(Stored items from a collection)
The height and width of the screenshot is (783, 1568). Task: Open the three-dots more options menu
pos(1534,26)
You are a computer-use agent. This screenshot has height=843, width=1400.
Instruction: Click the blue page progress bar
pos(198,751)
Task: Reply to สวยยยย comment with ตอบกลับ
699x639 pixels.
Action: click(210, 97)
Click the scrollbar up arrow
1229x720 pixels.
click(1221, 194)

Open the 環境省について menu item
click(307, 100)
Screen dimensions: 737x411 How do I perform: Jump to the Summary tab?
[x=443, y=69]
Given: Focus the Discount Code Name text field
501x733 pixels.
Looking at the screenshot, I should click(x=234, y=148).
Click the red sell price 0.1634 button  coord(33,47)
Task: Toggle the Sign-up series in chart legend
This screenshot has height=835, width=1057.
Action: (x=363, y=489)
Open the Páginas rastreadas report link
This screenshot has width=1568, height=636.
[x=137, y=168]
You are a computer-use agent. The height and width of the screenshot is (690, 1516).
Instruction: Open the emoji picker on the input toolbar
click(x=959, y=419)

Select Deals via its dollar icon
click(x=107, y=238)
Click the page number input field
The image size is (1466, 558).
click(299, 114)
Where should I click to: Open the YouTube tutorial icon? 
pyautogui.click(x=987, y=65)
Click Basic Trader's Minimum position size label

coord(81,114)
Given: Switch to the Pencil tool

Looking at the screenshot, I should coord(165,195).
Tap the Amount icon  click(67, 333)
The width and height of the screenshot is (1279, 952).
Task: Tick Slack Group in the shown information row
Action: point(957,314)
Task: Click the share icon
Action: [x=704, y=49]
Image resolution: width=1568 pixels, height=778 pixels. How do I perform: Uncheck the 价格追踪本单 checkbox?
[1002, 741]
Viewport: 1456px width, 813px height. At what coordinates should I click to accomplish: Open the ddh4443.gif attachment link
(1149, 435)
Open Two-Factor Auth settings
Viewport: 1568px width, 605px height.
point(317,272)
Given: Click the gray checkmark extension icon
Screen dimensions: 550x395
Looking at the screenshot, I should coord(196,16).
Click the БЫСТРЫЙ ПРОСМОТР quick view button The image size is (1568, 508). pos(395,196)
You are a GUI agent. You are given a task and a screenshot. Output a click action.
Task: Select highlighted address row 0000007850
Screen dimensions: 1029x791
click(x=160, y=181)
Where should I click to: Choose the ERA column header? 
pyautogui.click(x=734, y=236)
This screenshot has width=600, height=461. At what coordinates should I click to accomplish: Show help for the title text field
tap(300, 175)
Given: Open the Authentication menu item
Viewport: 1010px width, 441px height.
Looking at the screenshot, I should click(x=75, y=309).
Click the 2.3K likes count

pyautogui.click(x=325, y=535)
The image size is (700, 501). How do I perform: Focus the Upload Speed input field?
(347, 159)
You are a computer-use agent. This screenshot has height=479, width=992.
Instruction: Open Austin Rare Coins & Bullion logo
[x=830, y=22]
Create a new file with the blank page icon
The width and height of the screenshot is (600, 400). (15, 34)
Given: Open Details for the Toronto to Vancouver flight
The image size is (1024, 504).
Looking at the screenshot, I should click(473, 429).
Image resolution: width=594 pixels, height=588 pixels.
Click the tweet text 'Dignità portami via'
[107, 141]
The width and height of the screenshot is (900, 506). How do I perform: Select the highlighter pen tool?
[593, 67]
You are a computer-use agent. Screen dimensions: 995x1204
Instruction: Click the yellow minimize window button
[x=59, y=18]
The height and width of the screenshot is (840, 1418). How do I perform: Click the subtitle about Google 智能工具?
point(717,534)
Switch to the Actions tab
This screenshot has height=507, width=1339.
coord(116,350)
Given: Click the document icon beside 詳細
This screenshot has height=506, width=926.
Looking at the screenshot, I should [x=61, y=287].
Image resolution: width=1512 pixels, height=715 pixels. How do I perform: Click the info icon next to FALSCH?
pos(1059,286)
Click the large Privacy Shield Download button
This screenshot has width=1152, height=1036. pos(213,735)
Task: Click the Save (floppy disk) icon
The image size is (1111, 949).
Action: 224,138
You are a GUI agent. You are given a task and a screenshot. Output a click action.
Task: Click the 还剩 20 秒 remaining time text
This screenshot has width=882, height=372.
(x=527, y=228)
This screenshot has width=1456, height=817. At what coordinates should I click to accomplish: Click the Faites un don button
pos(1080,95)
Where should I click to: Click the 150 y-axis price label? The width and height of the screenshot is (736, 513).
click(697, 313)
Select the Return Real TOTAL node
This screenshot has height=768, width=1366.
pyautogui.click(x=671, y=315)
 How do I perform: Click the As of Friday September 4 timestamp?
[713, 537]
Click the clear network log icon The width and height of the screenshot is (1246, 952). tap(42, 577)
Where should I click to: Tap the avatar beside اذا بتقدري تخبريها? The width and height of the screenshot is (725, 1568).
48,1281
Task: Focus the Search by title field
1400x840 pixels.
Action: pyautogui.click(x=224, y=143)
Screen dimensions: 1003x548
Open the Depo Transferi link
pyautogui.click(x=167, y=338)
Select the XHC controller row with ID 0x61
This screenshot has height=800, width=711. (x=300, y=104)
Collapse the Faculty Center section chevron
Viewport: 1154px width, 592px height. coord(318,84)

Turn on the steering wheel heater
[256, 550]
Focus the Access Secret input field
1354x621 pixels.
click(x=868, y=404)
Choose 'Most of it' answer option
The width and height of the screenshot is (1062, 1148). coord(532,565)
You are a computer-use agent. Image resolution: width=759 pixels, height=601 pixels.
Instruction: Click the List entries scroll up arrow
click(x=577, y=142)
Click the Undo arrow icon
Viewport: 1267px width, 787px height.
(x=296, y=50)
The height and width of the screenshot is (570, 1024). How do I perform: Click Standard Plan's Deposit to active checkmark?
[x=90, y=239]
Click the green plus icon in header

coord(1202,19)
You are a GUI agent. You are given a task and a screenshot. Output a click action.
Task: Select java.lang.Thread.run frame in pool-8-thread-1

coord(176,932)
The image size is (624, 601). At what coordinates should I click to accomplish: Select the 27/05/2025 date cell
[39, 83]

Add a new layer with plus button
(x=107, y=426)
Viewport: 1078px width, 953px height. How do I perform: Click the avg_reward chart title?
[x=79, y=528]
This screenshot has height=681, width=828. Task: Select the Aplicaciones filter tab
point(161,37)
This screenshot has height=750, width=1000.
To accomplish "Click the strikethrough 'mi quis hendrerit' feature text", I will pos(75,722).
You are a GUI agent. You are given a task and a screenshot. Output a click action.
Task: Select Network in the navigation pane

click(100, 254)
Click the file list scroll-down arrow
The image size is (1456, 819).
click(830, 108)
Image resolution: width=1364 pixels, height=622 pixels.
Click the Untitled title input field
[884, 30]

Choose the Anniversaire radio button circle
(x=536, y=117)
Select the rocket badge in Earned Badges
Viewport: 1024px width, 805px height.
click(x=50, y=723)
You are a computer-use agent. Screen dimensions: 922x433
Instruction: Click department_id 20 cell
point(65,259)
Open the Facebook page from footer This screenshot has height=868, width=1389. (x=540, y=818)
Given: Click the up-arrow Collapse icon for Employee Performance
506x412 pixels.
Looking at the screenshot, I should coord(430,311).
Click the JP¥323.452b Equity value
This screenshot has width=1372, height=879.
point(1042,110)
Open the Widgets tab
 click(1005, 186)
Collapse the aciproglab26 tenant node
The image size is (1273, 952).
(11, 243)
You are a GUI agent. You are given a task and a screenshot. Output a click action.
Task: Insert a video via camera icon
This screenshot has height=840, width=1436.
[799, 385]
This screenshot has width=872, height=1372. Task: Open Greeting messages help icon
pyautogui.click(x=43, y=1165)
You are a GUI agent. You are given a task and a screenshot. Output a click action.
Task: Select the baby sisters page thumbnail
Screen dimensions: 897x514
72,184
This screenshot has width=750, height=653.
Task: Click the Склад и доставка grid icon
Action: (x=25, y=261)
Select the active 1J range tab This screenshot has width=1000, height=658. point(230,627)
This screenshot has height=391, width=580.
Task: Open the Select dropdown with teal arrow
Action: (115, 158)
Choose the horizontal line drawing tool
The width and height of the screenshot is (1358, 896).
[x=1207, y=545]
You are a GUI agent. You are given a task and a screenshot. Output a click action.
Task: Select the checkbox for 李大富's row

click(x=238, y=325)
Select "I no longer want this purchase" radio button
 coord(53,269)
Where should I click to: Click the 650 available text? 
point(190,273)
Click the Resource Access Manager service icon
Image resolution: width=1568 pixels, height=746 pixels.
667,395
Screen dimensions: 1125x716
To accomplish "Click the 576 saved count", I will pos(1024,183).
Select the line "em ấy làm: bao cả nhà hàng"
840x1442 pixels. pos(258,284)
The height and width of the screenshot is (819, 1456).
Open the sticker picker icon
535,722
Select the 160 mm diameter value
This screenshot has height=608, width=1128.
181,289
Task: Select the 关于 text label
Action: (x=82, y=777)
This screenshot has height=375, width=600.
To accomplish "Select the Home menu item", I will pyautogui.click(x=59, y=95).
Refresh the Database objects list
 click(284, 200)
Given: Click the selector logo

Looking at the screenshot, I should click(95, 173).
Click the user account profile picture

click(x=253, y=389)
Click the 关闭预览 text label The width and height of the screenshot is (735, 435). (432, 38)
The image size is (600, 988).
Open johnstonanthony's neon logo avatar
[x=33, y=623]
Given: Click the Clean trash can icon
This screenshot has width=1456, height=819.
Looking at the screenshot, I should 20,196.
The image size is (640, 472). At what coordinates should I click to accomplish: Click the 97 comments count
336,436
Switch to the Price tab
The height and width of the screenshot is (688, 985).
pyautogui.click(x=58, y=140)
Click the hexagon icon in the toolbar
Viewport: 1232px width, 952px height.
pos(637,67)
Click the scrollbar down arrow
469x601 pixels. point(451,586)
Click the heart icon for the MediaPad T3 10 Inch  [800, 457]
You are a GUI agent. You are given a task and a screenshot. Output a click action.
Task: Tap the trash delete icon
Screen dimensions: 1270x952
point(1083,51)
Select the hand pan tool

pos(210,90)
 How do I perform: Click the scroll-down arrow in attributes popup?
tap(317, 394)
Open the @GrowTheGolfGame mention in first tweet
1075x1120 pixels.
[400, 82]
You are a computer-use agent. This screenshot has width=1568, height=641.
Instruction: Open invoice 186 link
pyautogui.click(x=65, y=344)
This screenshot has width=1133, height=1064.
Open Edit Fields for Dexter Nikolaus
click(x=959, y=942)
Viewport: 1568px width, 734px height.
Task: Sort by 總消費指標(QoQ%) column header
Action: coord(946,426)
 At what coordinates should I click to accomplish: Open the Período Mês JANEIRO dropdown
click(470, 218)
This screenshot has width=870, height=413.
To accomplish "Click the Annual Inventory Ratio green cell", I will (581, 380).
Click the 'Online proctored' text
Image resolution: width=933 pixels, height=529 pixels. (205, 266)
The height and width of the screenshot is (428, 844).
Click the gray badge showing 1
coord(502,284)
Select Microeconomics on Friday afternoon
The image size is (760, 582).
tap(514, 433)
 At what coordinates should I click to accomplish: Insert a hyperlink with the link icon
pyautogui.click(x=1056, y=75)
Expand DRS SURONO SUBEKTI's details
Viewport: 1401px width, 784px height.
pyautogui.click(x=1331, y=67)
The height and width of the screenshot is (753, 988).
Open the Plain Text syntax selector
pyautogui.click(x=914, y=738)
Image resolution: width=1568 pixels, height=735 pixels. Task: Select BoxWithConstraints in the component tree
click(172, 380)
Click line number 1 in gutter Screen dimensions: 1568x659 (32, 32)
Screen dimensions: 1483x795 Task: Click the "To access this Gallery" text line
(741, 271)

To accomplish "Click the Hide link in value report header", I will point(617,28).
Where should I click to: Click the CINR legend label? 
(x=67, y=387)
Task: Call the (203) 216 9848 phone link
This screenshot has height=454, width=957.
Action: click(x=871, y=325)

(REQUIREMENTS) Copy out, word for word, the part of the material that opens with the line containing "Create a new file with the blank page icon" and closes with the line containing "This screenshot has width=1152, height=1036.", keeping both of those lines.

(TASK RESULT)
Create a new file with the blank page icon
The width and height of the screenshot is (600, 400). (15, 34)
Given: Open Details for the Toronto to Vancouver flight
The image size is (1024, 504).
Looking at the screenshot, I should click(473, 429).
Image resolution: width=594 pixels, height=588 pixels.
Click the tweet text 'Dignità portami via'
[107, 141]
The width and height of the screenshot is (900, 506). How do I perform: Select the highlighter pen tool?
[593, 67]
You are a computer-use agent. Screen dimensions: 995x1204
Instruction: Click the yellow minimize window button
[x=59, y=18]
The height and width of the screenshot is (840, 1418). How do I perform: Click the subtitle about Google 智能工具?
point(717,534)
Switch to the Actions tab
This screenshot has height=507, width=1339.
coord(116,350)
Given: Click the document icon beside 詳細
This screenshot has height=506, width=926.
Looking at the screenshot, I should [x=61, y=287].
Image resolution: width=1512 pixels, height=715 pixels. How do I perform: Click the info icon next to FALSCH?
pos(1059,286)
Click the large Privacy Shield Download button
This screenshot has width=1152, height=1036. pos(213,735)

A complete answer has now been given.